_What you are asked to do_. Could you please output all of the records exactly?

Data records

..........

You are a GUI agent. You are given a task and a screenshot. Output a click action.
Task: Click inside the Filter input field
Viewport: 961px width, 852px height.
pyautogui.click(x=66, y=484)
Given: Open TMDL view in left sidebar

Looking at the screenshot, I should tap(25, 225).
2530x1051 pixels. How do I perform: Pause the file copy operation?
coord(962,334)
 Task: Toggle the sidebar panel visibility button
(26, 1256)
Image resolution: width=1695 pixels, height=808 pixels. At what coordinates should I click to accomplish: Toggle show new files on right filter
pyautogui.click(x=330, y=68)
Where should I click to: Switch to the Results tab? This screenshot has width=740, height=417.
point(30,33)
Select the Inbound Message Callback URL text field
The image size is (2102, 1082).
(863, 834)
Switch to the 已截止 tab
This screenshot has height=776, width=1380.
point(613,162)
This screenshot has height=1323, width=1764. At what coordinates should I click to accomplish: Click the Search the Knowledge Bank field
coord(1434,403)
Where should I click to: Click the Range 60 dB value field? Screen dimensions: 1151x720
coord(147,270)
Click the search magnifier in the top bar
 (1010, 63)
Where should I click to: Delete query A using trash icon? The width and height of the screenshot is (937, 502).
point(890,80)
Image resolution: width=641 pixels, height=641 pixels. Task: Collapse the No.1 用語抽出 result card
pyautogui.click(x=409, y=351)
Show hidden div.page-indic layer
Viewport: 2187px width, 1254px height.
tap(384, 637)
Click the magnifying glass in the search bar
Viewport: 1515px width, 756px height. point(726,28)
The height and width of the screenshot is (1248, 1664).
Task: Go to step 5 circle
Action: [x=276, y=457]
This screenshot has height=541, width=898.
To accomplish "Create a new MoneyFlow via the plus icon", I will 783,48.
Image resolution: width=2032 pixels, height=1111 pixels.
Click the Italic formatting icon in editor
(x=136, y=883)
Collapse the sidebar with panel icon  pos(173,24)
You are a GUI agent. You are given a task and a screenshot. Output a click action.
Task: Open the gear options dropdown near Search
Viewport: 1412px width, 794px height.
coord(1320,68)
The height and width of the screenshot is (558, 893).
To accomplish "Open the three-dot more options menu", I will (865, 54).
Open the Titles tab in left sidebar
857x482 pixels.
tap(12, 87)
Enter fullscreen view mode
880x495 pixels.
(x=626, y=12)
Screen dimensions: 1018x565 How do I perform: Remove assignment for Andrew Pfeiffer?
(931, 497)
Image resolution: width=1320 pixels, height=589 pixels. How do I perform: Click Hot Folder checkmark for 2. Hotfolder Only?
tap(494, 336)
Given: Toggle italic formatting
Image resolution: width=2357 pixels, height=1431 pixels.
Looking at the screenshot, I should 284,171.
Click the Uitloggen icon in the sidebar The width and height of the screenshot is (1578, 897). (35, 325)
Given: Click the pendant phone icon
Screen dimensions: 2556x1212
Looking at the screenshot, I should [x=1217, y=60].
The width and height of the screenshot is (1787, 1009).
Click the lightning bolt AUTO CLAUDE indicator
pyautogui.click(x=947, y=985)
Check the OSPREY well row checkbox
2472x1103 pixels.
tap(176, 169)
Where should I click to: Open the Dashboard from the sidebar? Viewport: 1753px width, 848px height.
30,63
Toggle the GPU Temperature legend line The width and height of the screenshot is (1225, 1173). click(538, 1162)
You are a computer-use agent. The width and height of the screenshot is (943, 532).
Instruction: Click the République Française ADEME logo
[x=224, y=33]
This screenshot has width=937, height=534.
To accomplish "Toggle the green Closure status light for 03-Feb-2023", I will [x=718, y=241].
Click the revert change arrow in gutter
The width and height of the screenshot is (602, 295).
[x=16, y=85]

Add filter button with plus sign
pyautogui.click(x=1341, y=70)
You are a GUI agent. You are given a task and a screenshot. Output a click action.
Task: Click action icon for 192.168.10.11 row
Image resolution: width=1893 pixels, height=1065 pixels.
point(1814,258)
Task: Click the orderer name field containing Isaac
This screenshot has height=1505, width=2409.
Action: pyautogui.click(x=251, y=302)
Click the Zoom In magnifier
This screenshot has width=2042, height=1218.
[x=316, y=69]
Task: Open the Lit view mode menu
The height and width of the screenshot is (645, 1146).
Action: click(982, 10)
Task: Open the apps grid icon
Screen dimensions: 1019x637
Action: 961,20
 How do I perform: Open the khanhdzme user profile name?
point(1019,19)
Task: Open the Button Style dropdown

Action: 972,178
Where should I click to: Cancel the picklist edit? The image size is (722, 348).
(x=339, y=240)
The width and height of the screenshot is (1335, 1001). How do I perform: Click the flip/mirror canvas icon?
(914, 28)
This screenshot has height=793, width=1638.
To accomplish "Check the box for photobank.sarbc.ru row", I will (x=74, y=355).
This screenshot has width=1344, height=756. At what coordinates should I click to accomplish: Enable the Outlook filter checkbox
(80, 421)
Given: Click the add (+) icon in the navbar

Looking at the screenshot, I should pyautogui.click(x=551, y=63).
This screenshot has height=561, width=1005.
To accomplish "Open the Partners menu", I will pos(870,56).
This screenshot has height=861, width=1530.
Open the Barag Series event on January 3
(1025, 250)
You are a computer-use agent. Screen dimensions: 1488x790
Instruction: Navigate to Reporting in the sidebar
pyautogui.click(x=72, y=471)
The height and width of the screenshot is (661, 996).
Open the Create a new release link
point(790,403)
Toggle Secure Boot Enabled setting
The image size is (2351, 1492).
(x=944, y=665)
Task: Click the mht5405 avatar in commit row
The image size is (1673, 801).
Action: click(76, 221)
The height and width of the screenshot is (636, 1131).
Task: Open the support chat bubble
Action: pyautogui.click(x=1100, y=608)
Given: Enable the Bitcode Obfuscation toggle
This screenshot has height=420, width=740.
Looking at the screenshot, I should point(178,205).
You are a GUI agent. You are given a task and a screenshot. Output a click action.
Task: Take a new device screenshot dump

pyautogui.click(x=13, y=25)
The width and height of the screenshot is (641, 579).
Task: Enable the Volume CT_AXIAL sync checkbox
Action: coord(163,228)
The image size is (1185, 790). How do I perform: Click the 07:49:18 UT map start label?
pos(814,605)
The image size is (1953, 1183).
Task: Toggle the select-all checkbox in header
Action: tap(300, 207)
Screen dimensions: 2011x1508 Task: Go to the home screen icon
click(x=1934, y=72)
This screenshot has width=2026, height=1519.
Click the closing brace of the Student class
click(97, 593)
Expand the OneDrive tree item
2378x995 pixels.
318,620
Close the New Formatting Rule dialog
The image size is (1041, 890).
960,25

..........

_Output below_.
You are a GUI agent. You are given a task and a screenshot. Output a click action.
Task: Click inside the Filter input field
Viewport: 961px width, 852px height.
pyautogui.click(x=66, y=484)
Given: Open TMDL view in left sidebar

Looking at the screenshot, I should tap(25, 225).
2530x1051 pixels. How do I perform: Pause the file copy operation?
coord(962,334)
 Task: Toggle the sidebar panel visibility button
(26, 1256)
Image resolution: width=1695 pixels, height=808 pixels. At what coordinates should I click to accomplish: Toggle show new files on right filter
pyautogui.click(x=330, y=68)
Where should I click to: Switch to the Results tab? This screenshot has width=740, height=417.
point(30,33)
Select the Inbound Message Callback URL text field
The image size is (2102, 1082).
(863, 834)
Switch to the 已截止 tab
This screenshot has height=776, width=1380.
point(613,162)
This screenshot has height=1323, width=1764. At what coordinates should I click to accomplish: Click the Search the Knowledge Bank field
coord(1434,403)
Where should I click to: Click the Range 60 dB value field? Screen dimensions: 1151x720
coord(147,270)
Click the search magnifier in the top bar
 (1010, 63)
Where should I click to: Delete query A using trash icon? The width and height of the screenshot is (937, 502).
point(890,80)
Image resolution: width=641 pixels, height=641 pixels. Task: Collapse the No.1 用語抽出 result card
pyautogui.click(x=409, y=351)
Show hidden div.page-indic layer
Viewport: 2187px width, 1254px height.
tap(384, 637)
Click the magnifying glass in the search bar
Viewport: 1515px width, 756px height. point(726,28)
The height and width of the screenshot is (1248, 1664).
Task: Go to step 5 circle
Action: [x=276, y=457]
This screenshot has height=541, width=898.
To accomplish "Create a new MoneyFlow via the plus icon", I will 783,48.
Image resolution: width=2032 pixels, height=1111 pixels.
Click the Italic formatting icon in editor
(x=136, y=883)
Collapse the sidebar with panel icon  pos(173,24)
You are a GUI agent. You are given a task and a screenshot. Output a click action.
Task: Open the gear options dropdown near Search
Viewport: 1412px width, 794px height.
coord(1320,68)
The height and width of the screenshot is (558, 893).
To accomplish "Open the three-dot more options menu", I will (865, 54).
Open the Titles tab in left sidebar
857x482 pixels.
tap(12, 87)
Enter fullscreen view mode
880x495 pixels.
(x=626, y=12)
Screen dimensions: 1018x565 How do I perform: Remove assignment for Andrew Pfeiffer?
(931, 497)
Image resolution: width=1320 pixels, height=589 pixels. How do I perform: Click Hot Folder checkmark for 2. Hotfolder Only?
tap(494, 336)
Given: Toggle italic formatting
Image resolution: width=2357 pixels, height=1431 pixels.
Looking at the screenshot, I should 284,171.
Click the Uitloggen icon in the sidebar The width and height of the screenshot is (1578, 897). (35, 325)
Given: Click the pendant phone icon
Screen dimensions: 2556x1212
Looking at the screenshot, I should [x=1217, y=60].
The width and height of the screenshot is (1787, 1009).
Click the lightning bolt AUTO CLAUDE indicator
pyautogui.click(x=947, y=985)
Check the OSPREY well row checkbox
2472x1103 pixels.
tap(176, 169)
Where should I click to: Open the Dashboard from the sidebar? Viewport: 1753px width, 848px height.
30,63
Toggle the GPU Temperature legend line The width and height of the screenshot is (1225, 1173). click(538, 1162)
You are a computer-use agent. The width and height of the screenshot is (943, 532).
Instruction: Click the République Française ADEME logo
[x=224, y=33]
This screenshot has width=937, height=534.
To accomplish "Toggle the green Closure status light for 03-Feb-2023", I will [x=718, y=241].
Click the revert change arrow in gutter
The width and height of the screenshot is (602, 295).
[x=16, y=85]

Add filter button with plus sign
pyautogui.click(x=1341, y=70)
You are a GUI agent. You are given a task and a screenshot. Output a click action.
Task: Click action icon for 192.168.10.11 row
Image resolution: width=1893 pixels, height=1065 pixels.
point(1814,258)
Task: Click the orderer name field containing Isaac
This screenshot has height=1505, width=2409.
Action: pyautogui.click(x=251, y=302)
Click the Zoom In magnifier
This screenshot has width=2042, height=1218.
[x=316, y=69]
Task: Open the Lit view mode menu
The height and width of the screenshot is (645, 1146).
Action: click(982, 10)
Task: Open the apps grid icon
Screen dimensions: 1019x637
Action: 961,20
 How do I perform: Open the khanhdzme user profile name?
point(1019,19)
Task: Open the Button Style dropdown

Action: 972,178
Where should I click to: Cancel the picklist edit? The image size is (722, 348).
(x=339, y=240)
The width and height of the screenshot is (1335, 1001). How do I perform: Click the flip/mirror canvas icon?
(914, 28)
This screenshot has height=793, width=1638.
To accomplish "Check the box for photobank.sarbc.ru row", I will (x=74, y=355).
This screenshot has width=1344, height=756. At what coordinates should I click to accomplish: Enable the Outlook filter checkbox
(80, 421)
Given: Click the add (+) icon in the navbar

Looking at the screenshot, I should pyautogui.click(x=551, y=63).
This screenshot has height=561, width=1005.
To accomplish "Open the Partners menu", I will pos(870,56).
This screenshot has height=861, width=1530.
Open the Barag Series event on January 3
(1025, 250)
You are a computer-use agent. Screen dimensions: 1488x790
Instruction: Navigate to Reporting in the sidebar
pyautogui.click(x=72, y=471)
The height and width of the screenshot is (661, 996).
Open the Create a new release link
point(790,403)
Toggle Secure Boot Enabled setting
The image size is (2351, 1492).
(x=944, y=665)
Task: Click the mht5405 avatar in commit row
The image size is (1673, 801).
Action: click(76, 221)
The height and width of the screenshot is (636, 1131).
Task: Open the support chat bubble
Action: pyautogui.click(x=1100, y=608)
Given: Enable the Bitcode Obfuscation toggle
This screenshot has height=420, width=740.
Looking at the screenshot, I should point(178,205).
You are a GUI agent. You are given a task and a screenshot. Output a click action.
Task: Take a new device screenshot dump

pyautogui.click(x=13, y=25)
The width and height of the screenshot is (641, 579).
Task: Enable the Volume CT_AXIAL sync checkbox
Action: coord(163,228)
The image size is (1185, 790). How do I perform: Click the 07:49:18 UT map start label?
pos(814,605)
The image size is (1953, 1183).
Task: Toggle the select-all checkbox in header
Action: tap(300, 207)
Screen dimensions: 2011x1508 Task: Go to the home screen icon
click(x=1934, y=72)
This screenshot has width=2026, height=1519.
Click the closing brace of the Student class
click(97, 593)
Expand the OneDrive tree item
2378x995 pixels.
318,620
Close the New Formatting Rule dialog
The image size is (1041, 890).
960,25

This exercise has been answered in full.